— Begin WORKING DATA —

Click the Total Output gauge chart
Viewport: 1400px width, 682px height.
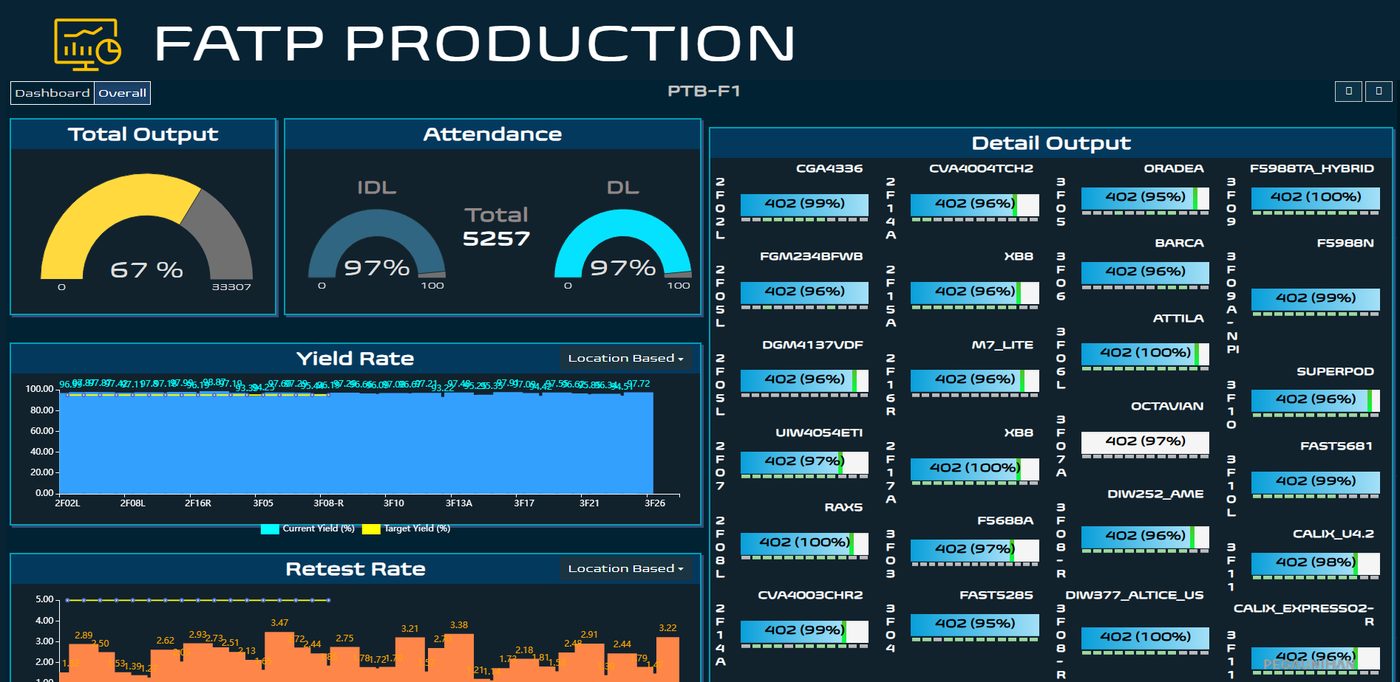tap(146, 226)
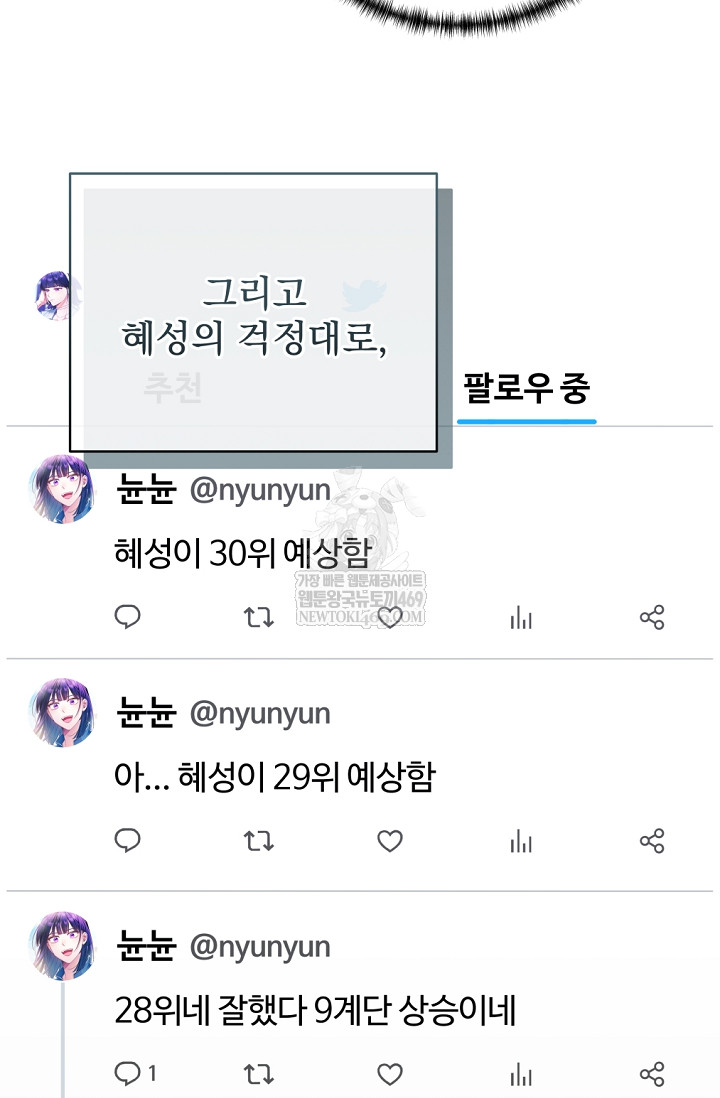Like the 28위네 잘했다 9계단 상승이네 tweet
Image resolution: width=720 pixels, height=1098 pixels.
[390, 1073]
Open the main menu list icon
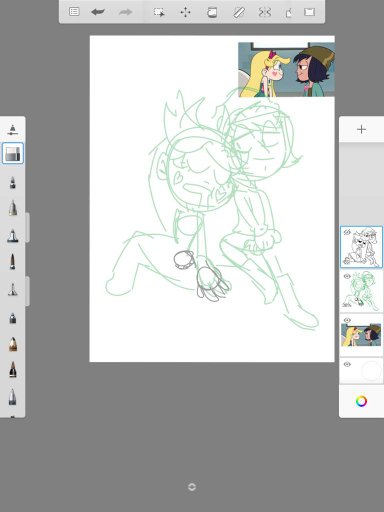The height and width of the screenshot is (512, 384). pyautogui.click(x=74, y=12)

— End WORKING DATA —

GOAL - Retype every line of the records above word for word, leaving out the pictures.

PROBLEM SOLUTION -
Click the Total Output gauge chart
Viewport: 1400px width, 682px height.
tap(146, 226)
Like the 28위네 잘했다 9계단 상승이네 tweet
Image resolution: width=720 pixels, height=1098 pixels.
[390, 1073]
Open the main menu list icon
The height and width of the screenshot is (512, 384). pyautogui.click(x=74, y=12)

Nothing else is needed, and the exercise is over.